Thanks for the shot to the head. It's well deserved. I find sometimes I need to be re-assured that it's a bad idea. When I stop even contemplating exposing the A is when I know I'll be in a good space, because that A status doesn't actually affect me. I am realizing that I'm not able to influence or control the situation from my end. And of course, I think control is something I was and may still be good at. This self reflection can be tough. Musings of a frustrated LBS, although, I'm starting to not see myself in that light. I prefer now to think of myself as a single father. With very little free time
Yes, agree completely. The financial conversation will be occurring within the week. I meet with the Accountant and the Lawyer next week, and then will go from there. Will be interesting and I need to make sure I allow her to present her concerns as well as myself. Will probably have her go first with a financial plan, and then see if we agree.

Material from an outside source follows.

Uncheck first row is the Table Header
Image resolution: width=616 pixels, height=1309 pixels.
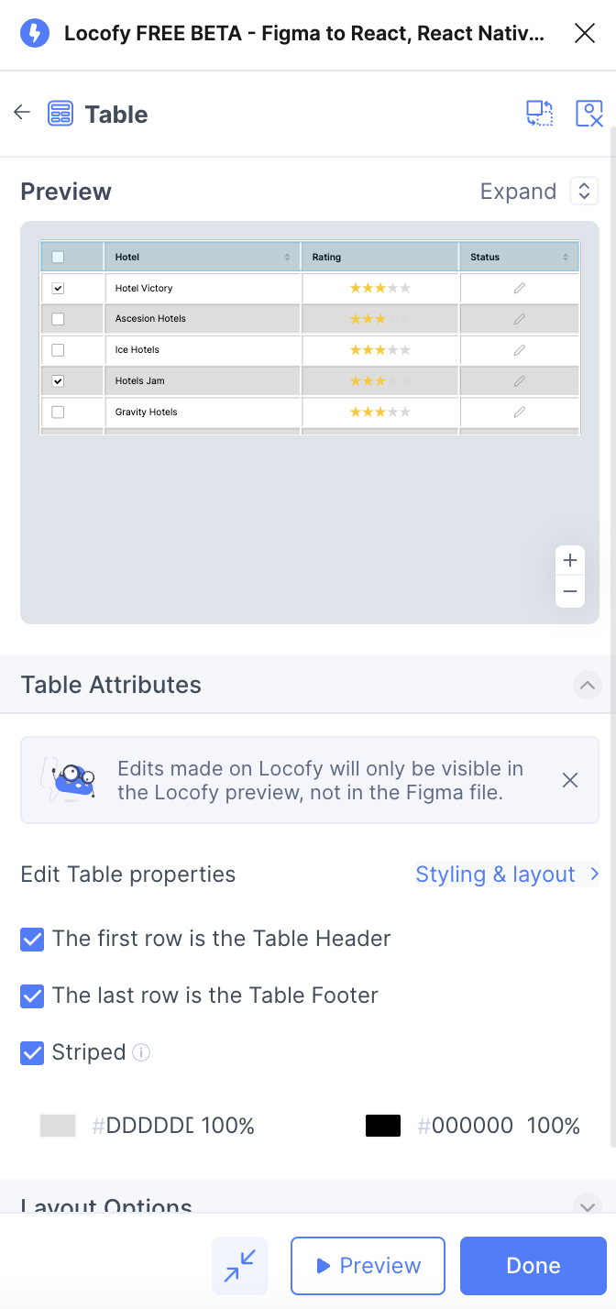pos(32,939)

And yes, while it is foundering, I think I'm going to just leave well enough alone. Really liked Peter's post about letting something get big enough to destroy itself, really resonates with me. My main dilemma is my children, which is why I proposed sole custody for myself, so she could have all the time she needed, and I can see my kids daily. Of course I would like to think she will want access as well, and I would have no problems with that. I think a mediator will be useful for the next six months.
Just leaving the gym, off to go out. Thanks for the feedback as always.